O vice-presidente do Federal Reserve (Fed, o banco central norte-americano), Richard Clarida / Foto: Federal Reserve

São Paulo – O vice-presidente do Federal Reserve (Fed, o banco central norte-americano), Richard Clarida, disse que Comitê Federal de Mercado Aberto (Fomc, na sigla em inglês) irá esperar por evidências concretas sobre se estão atingindo suas metas de estabilidade de preços e emprego antes de ajustar a política monetária.

“Não são projeções, são números complexos sobre o mercado de trabalho e sobre os preços que o Fed está focando”, disse Clarida em entrevista à Bloomberg. “É uma evolução, mas é uma evolução robusta e é principalmente baseada em resultados.”

Segundo Clarida, “em base anual, a inflação geral provavelmente vai passar de 2% porque vamos comparar os preços deste ano com os preços em colapso do ano passado, mas esperamos que a maior parte disso seja transitória”.

No entanto, o vice-presidente do Fed disse que “há riscos e, caso a inflação começasse a se mover acima de um nível consistente com a estabilidade de preços, teríamos as ferramentas para lidar com isso”.

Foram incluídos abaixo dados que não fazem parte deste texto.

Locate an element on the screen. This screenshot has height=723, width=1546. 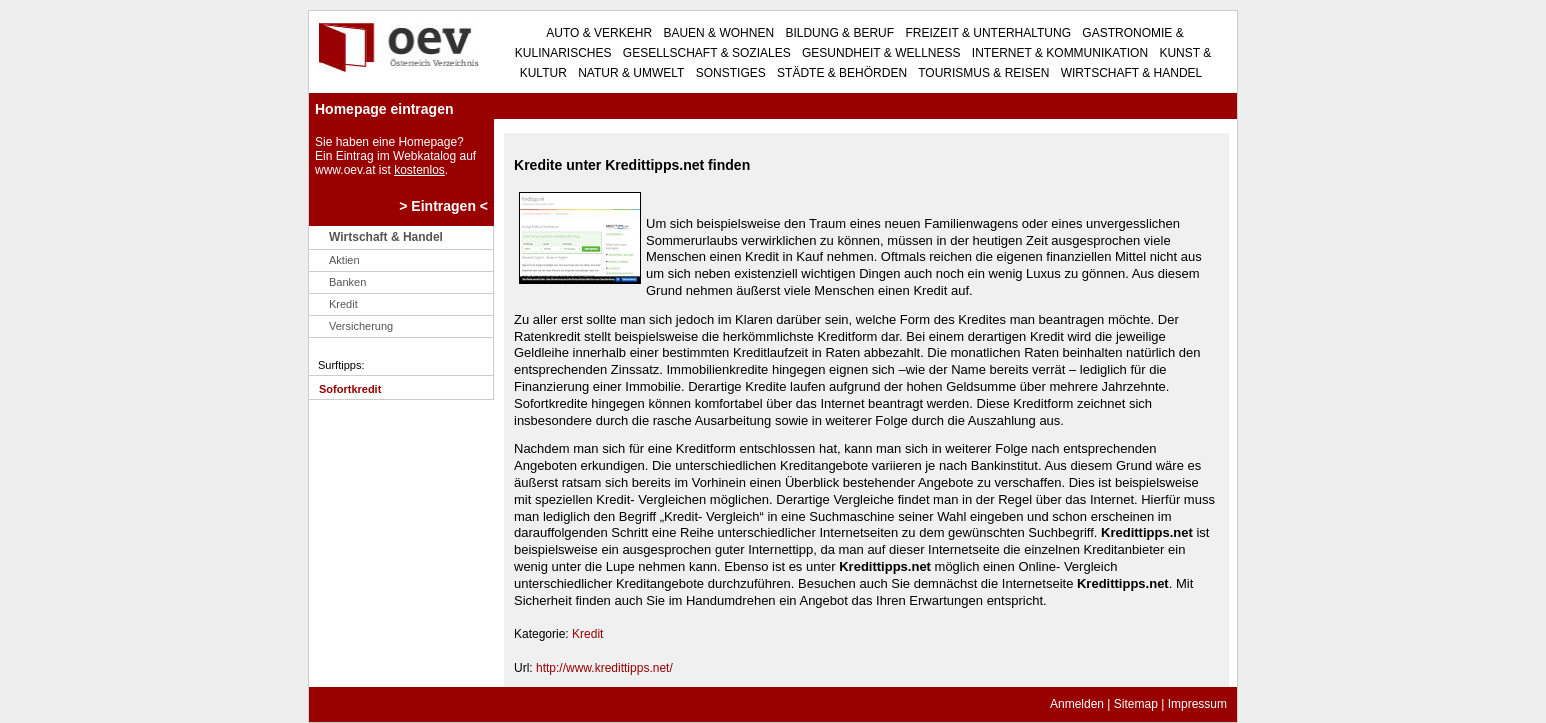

Sobre o mercado de trabalho, Clarida observou que há “muita oferta reprimida na economia”, com tantas pessoas desempregadas. “À medida que a economia reabre, pode haver desequilíbrios temporários em certos setores”, o que ele disse que o Fed também espera que sejam transitórios. “Se não forem, então teremos que levar isso em consideração, certamente”, disse ele.

O presidente Jerome Powell disse na quinta-feira que havia até 10 milhões de americanos a menos trabalhando agora em comparação com fevereiro de 2020 antes da pandemia.

“Não esqueceremos essas pessoas e forneceremos à economia o apoio de que ela precisa até que o trabalho seja concluído”, disse ele.

A ata da reunião de março do Fed, divulgada ontem, mostrou que os legisladores esperam que provavelmente leve “algum tempo até que um progresso substancial” seja feito sobre o emprego e a inflação. Isso se refere aos testes que eles definiram para reduzir as compras de títulos de US$ 120 bilhões por mês.

Suas últimas previsões mostram que as autoridades não esperam aumentar as taxas de juros de quase zero antes do final de 2023, mesmo que tenham atualizado drasticamente as projeções para o crescimento econômico e o emprego este ano. A inflação foi projetada para terminar este ano em 2,4% antes de se acomodar à meta de 2% do Fed em 2022.